Buenas (y malas) razones para matar a un personaje

¿Se puede matar a un personaje?

Por supuesto.

Lo sabemos, es algo que te parece horrible. A fin de cuentas un personaje es algo parecido a un hijo: ha brotado de ti. Tú has pensado desde los rasgos de su cara a los de su carácter. Le has dado vida, le has dado una biografía, has imaginado para él toda una historia a sus espaldas, e incluso un porvenir.

Pero a pesar de todo ello, puedes matarle.

Y, de hecho, debes matarle. Porque muchas veces, la muerte de un personaje beneficia a la trama.

Pero mucho cuidado, porque en otras ocasiones matar a un personaje lo único que logrará, por el contrario, es estropear tu historia y parecer una solución desesperada de un escritor que se ha quedado sin recursos.

Para que te quede más claro vamos a ver a continuación cuándo es bueno matar a un personaje y cuándo es un error.

1. Buenas razones para matar a un personaje

– Cuando hace avanzar la trama

A veces hacer morir a un personaje es la mejor manera de empujar la historia hacia adelante.

Por ejemplo, imaginemos el loco enamoramiento de una mujer por un hombre casado.
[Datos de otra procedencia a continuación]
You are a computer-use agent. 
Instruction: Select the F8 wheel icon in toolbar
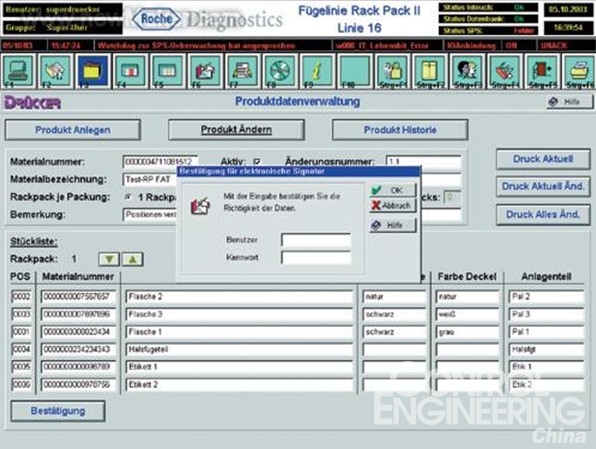click(x=280, y=71)
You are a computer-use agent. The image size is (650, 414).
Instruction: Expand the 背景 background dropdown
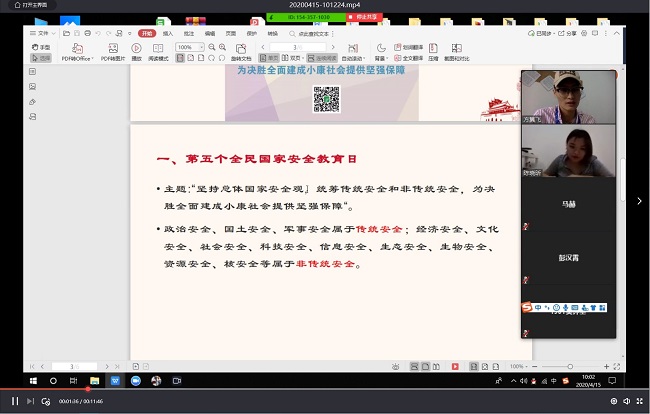381,51
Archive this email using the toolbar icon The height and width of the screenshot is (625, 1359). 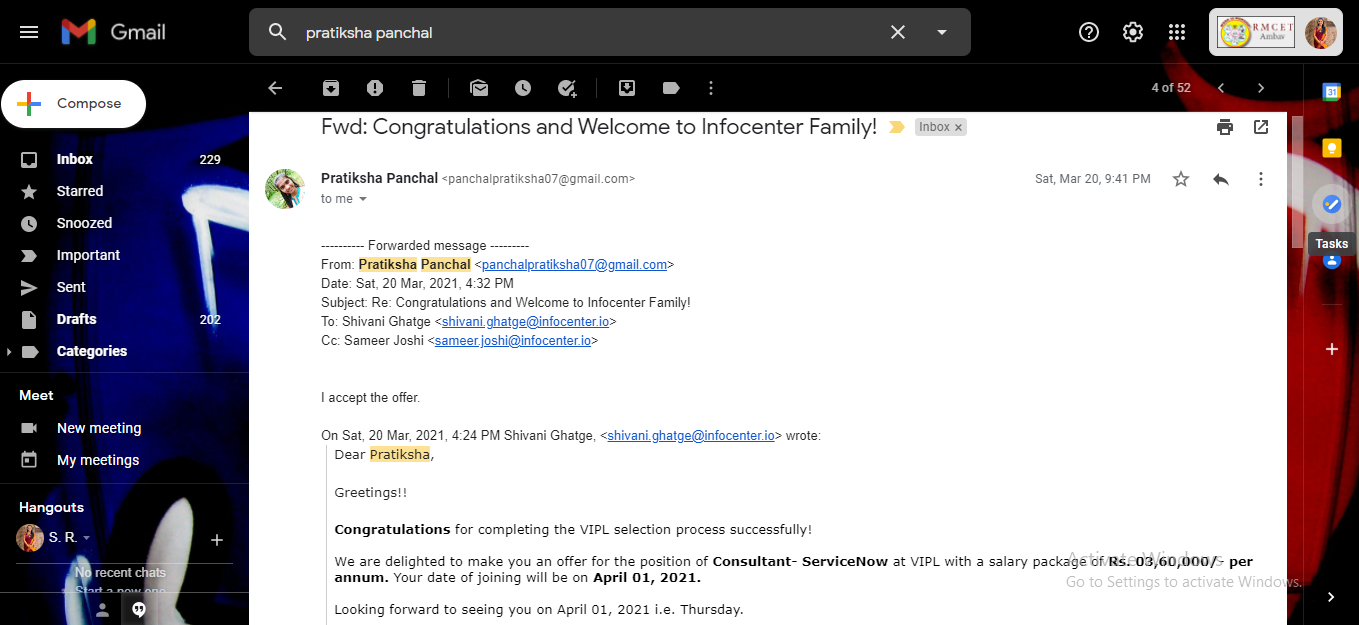point(331,88)
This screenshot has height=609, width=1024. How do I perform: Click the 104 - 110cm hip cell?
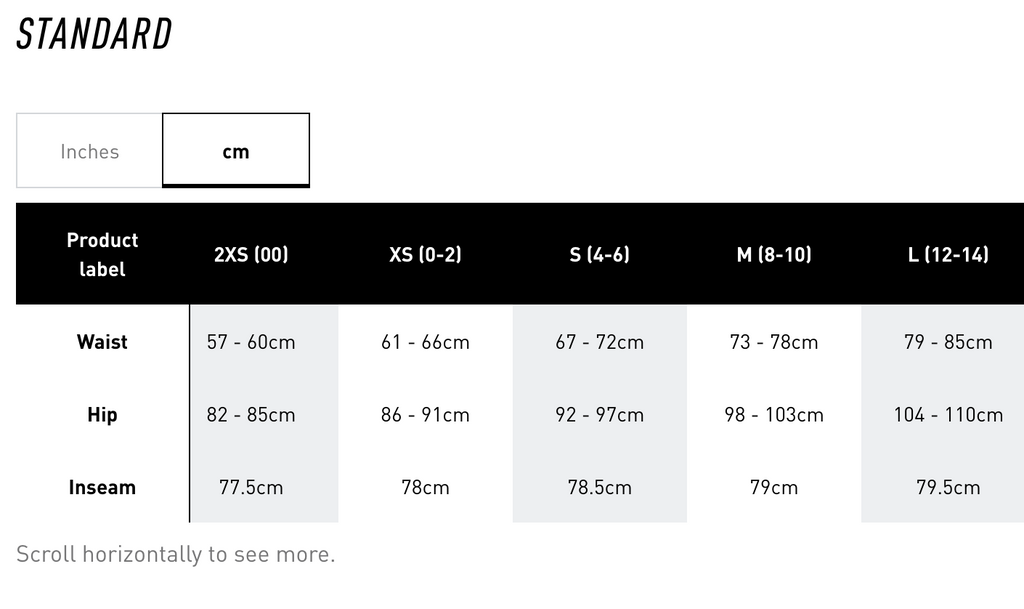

Él nunca va a acceder a tener una relación con ella por fidelidad hacia su esposa. La historia quedaría encallada en esa situación: la protagonista le ama, pero su relación nunca será posible.

Si la esposa muere, la historia puede continuar.

¿Qué pasará ahora? ¿Empezará el hombre una relación con la mujer o estará demasiado apenado? ¿Perderá el interés la protagonista una vez que puede convertir en realidad su amor?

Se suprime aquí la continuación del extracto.